Endoscopic Microsurgery for Excising Arteriovenous Malformations.
The technical challenges of surgically excising arteriovenous malformations (AVMs) located in the critical or deep portions of the brain make it crucial that the surgeon performing the operation is highly skilled and well versed in the appropriate approach to the AVM. Resection of AVMs, particularly those located in functional areas, requires precision and minimal disturbance to the surrounding brain tissue.
To enhance that precision, endoscope-assisted microsurgery has been employed at the Skull Base Institute. Endoscope-assisted microsurgery enhances magnification, illumination, and technical precision while the surgeon is dissecting the AVM core vessels and operating on AVMs that have deep extensions into the brain. With the advent of minimally invasive endoscopic techniques, the surgical resection of AVMs has become safer, thus significantly reducing complications.
Arteriovenous malformations involve an abnormal connection between one of the brain’s arteries and veins. Approximately 0.14% of the US population is affected with AVMs. The incidence of AVM’s is equal in both men and women.
AVMs are troublesome for many reasons. First, AVMs allow blood from the heart to bypass the brain’s capillaries, which normally deliver oxygen and nutrients to the brain tissues. This may result in neurological deficits.
Meanwhile, the detoured blood causes increased pressure on the fragile wall of the AVM. The AVM may become swollen due to the effects of this pressure. The ballooned AVM can press down on the adjacent brain tissue, inducing seizures or causing compressive damage to surrounding brain tissue.
A much more serious complication is the risk of hemorrhage (bleeding). This can be a life threatening emergency, damaging surrounding brain tissue, and rarely in severe cases may even result in death. It has frequently been observed that small AVMs tend to bleed more frequently than larger ones. Once an AVM has bled, the re-bleed rate is 4% per year. Fortunately, hemorrhage from an AVM is rarely fatal (<10%), which is in contrast to the high mortality rate of ruptured aneurysms (>90%). However, neurological deficits can still result from the compression and destruction of the surrounding brain tissue.
Although most AVMs are congenital, the exact etiology of their formation is unknown. Researchers support that the abnormalities that occur in blood vessels in AVMs during embryonic or fetal development may be linked to genetic mutations in some cases. Some evidence also suggests that at least some of these lesions are acquired later in life as a result of injury to the central nervous system.

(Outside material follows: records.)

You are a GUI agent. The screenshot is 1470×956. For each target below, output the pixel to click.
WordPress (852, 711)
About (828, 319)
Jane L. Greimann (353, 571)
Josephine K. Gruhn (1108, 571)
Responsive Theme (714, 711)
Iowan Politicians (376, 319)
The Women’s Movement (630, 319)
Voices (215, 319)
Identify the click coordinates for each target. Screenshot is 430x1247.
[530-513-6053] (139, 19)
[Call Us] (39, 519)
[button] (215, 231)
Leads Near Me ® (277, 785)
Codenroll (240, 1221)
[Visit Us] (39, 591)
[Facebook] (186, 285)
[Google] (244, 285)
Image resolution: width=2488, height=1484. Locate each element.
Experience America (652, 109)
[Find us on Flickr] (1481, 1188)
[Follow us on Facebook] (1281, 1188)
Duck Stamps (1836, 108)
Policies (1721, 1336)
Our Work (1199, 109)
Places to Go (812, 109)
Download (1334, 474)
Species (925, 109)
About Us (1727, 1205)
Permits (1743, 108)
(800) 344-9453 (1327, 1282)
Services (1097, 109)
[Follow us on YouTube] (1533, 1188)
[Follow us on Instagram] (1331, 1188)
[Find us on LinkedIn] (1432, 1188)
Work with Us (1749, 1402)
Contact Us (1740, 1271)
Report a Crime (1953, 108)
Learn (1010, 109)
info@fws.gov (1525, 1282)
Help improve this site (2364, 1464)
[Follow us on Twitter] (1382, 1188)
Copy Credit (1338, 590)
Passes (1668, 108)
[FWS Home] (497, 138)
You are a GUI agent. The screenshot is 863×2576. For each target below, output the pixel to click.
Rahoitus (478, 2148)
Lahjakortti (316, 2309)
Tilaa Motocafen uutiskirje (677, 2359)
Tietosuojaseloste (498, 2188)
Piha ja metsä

The presentation of AVMs varies from person to person. Unless the AVM enlarges or bleeds, they frequently cause no symptoms whatsoever.
AVMs as mentioned previously, may also present with new onset seizures. Seizures resulting from AVMs often occur after the age of twenty.
The symptoms of AVM hemorrhage include: sudden and severe headache, vomiting, vision change, abnormal weakness, decreased sensation, or a change in mental status. The headache, which often heralds hemorrhage from and AVM, is similar to a classic migraine.
The work-up includes a complete neurological examination to detect any deficits. Additionally, 3-dimensional, spiral CT angiography or magnetic resonnance angiography (MRA) of the brain are used to diagnose AVMs. Video X-rays of blood vessels using injected dye (Angiography) can provide even more detailed images of abnormal vessels in the brain.
Cerebral AVMs should be treated once they declare themselves and become symptomatic to avoid the drastic consequences of sudden intracranial hemorrhage from a ruptured AVM. The location and size of the AVM, as well as the patient’s overall health and desire to undergo surgery must be considered in the ultimate decision as to which treatment modality is recommended.
The final goal of the treatment is to remove or cut off the blood supply to the AVM. This will prevent further growth of the AVM and eliminate the risk of rupture. Current treatment options for AVMs are surgery, embolization, radiosurgery, or a combination of these therapies.
Embolization of AVMs involves placing a long flexible catheter into a blood vessel in the groin. This catheter is then advanced through the blood vessel to reach the AVM, a glue-like material is then injected into the abnormal vessel ,thereby cutting off the blood flow to the AVM.
In many cases, surgery may be recommended to completely remove the AVM. Occasionally, embolization is used in combination with surgery to allow for an easier and less hazardous operation. Surgery for an AVM involves identifying the margins of the malformation, ligating or clipping the feeder arterial vessels, obliterating the draining veins, and removing or obliterating the nidus of the AVM.
Since there are a number of variables involved, it is difficult to generalize about the clinical outcome of AVMs in various settings and different treatment modalities. Approximately 10% of cases whith hemorrhage as the first symptom are fatal. Seizures and neurologic manifestations usually resolve or markedly improve with successful treatment.